**What is required:** In your copy of the data below, reproduce every entry exactly and omit the pictures.

**Extracted information:**
____

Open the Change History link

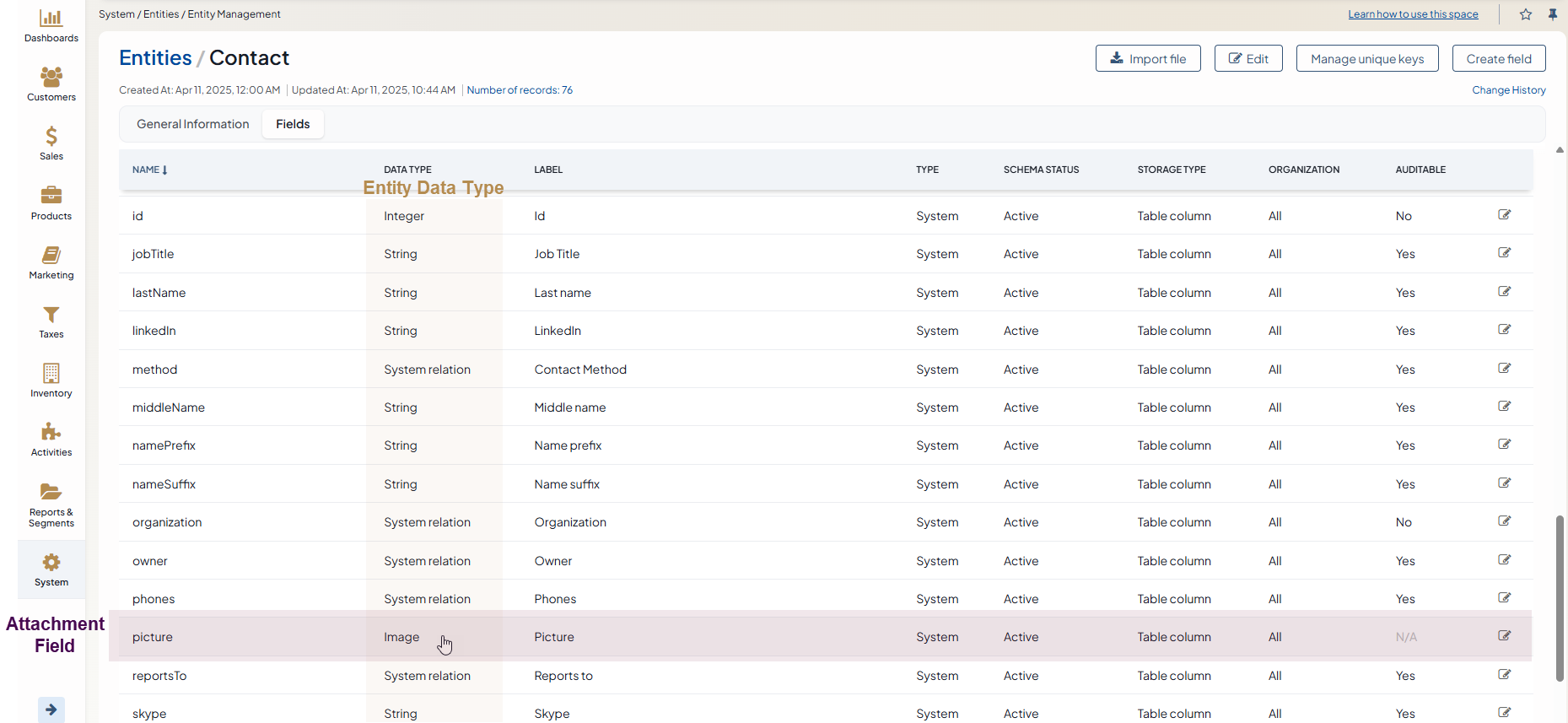click(1508, 90)
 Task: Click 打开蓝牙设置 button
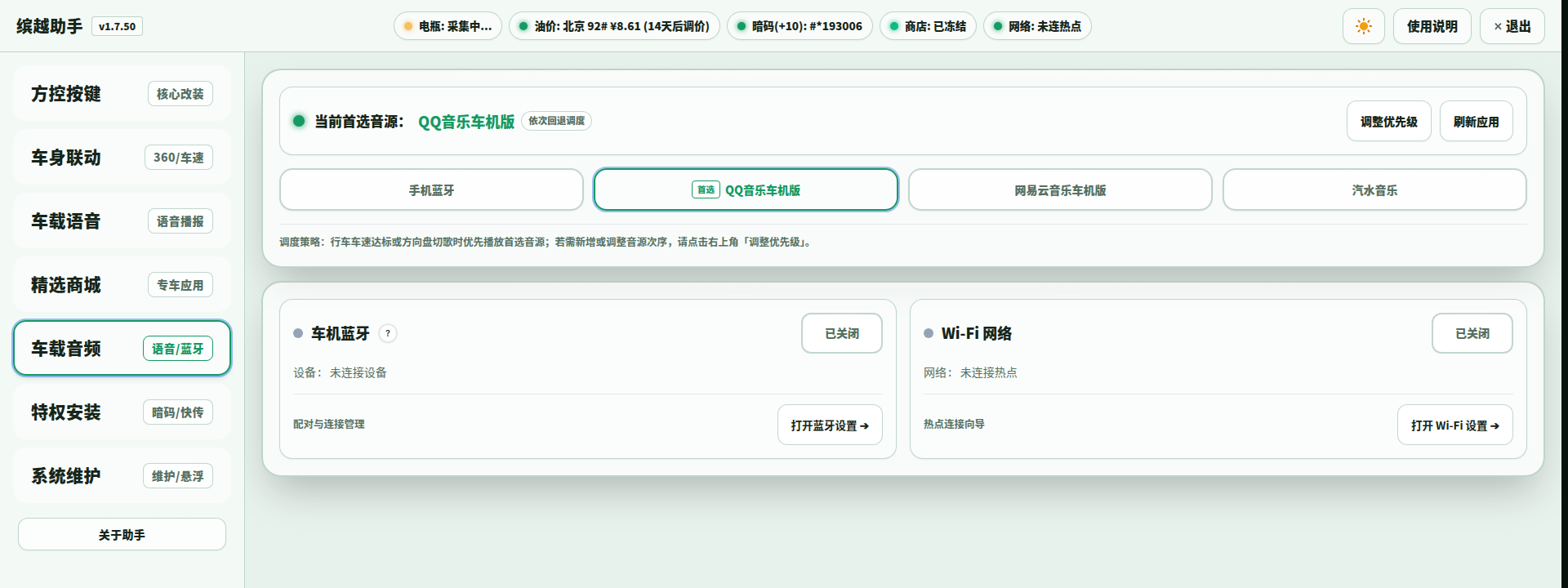[830, 425]
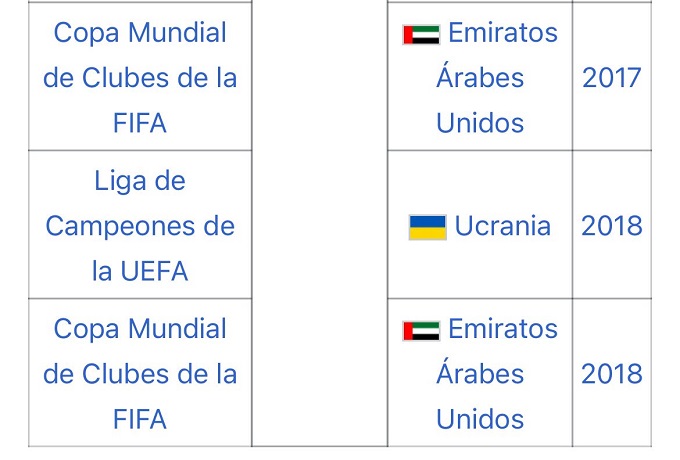
Task: Open the 2018 link in the bottom row
Action: 611,374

____

**Completed exercise:**
Open the Change History link

click(1508, 90)
 Task: Click 打开蓝牙设置 button
[830, 425]
Task: Open the 2018 link in the bottom row
Action: 611,374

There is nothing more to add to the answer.